Aunque había pasado tiempo más que sobrado haberlo olvidado, la
historia del pañuelo seguía en mi memoria como lo hace un trozo de nervio entre
los dientes. Tozuda y desafortunadamente. La mano en el bolsillo con las yemas
jugueteando sobre las letras bordadas se había convertido en uno de mis gestos habituales.
La imagen de la joven Lía, abandonada, idealizada, espiritualizada, presa de incontables
y románticas penalidades, necesitada no ya de una ayuda cualquiera, sino de la
mía concreta, estaba tan fresca como cuando nació. Podía afirmar sin ambages
que la pequeña Amalia Sainz de Valido se había convertido oficialmente en una
obsesión.
Imagino que, en cierta manera, personificaba todo lo que había
abandonado en Tacará y que empezaba a pensar que difícilmente recuperaría.
Imagino también que, en ella, veía a alguien tan desolado como yo mismo y que la
posibilidad de salvar a alguien, ya que no lo podía hacer conmigo mismo, se había
convertido en mi única oportunidad de redención.

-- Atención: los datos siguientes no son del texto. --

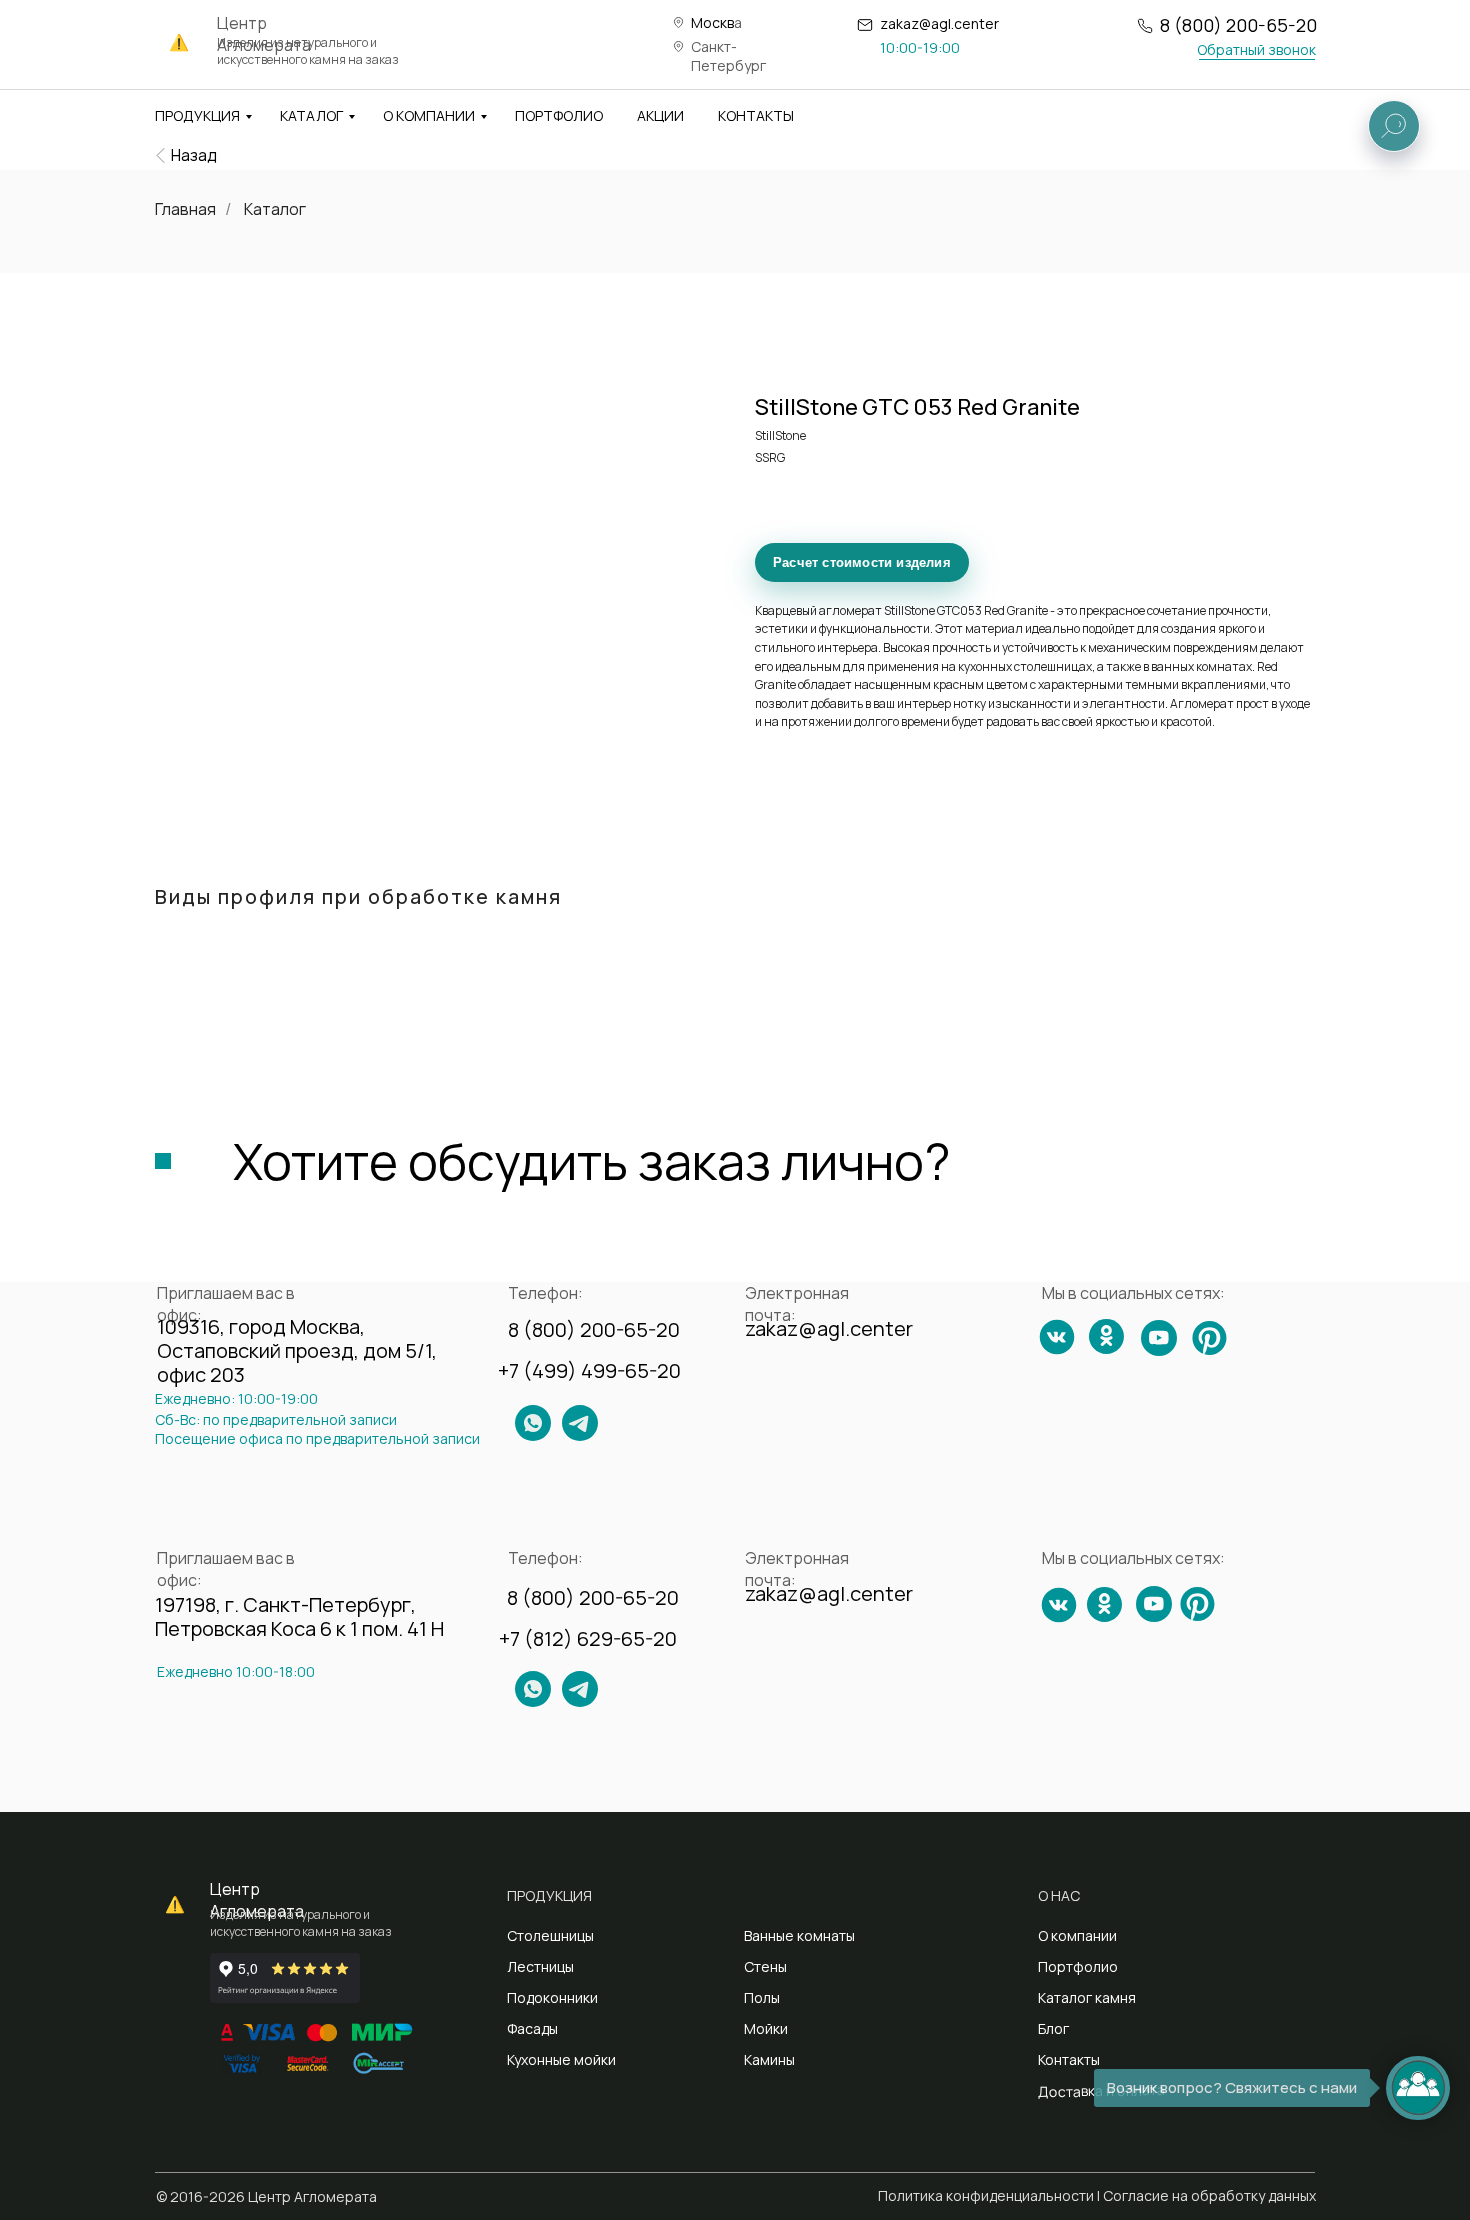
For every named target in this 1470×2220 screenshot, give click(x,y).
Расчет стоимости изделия (862, 562)
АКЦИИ (660, 115)
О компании (1077, 1935)
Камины (769, 2059)
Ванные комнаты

La relativa inactividad de mis últimos meses, mi creciente
misantropía y las cada vez también más frecuentes migrañas terminaron por
decidirme y una mañana temprano, sin mayor razón que otra, hice el equipaje y
crucé el rio de la plata, llegando a la ciudad de Buenos Aires donde tampoco
demoraría demasiado.
Tan solo, el tiempo necesario para hacer efectivo el pagaré que me
restaba, escribir unas breves líneas a mi madre en las que no daba demasiadas
explicaciones para mi comportamiento e
indagar en ciertos malsanos galpones del puerto sobre los posibles destinos para
fugitivos en el gran sur, lo que provocaba miradas extrañas hacía aquel gachupín
perdiguero, como sin duda todavía debía parecer. Chapetón preto que me decía la
negra Tomasa.
Así que con poca
información, mucho dinero y la certeza de estar cometiendo una más que segura
insensatez, que por otro lado me resultaba incontrolable, marché en un incómodo
carruaje de posta hacía Bahía Blanca por Dolores.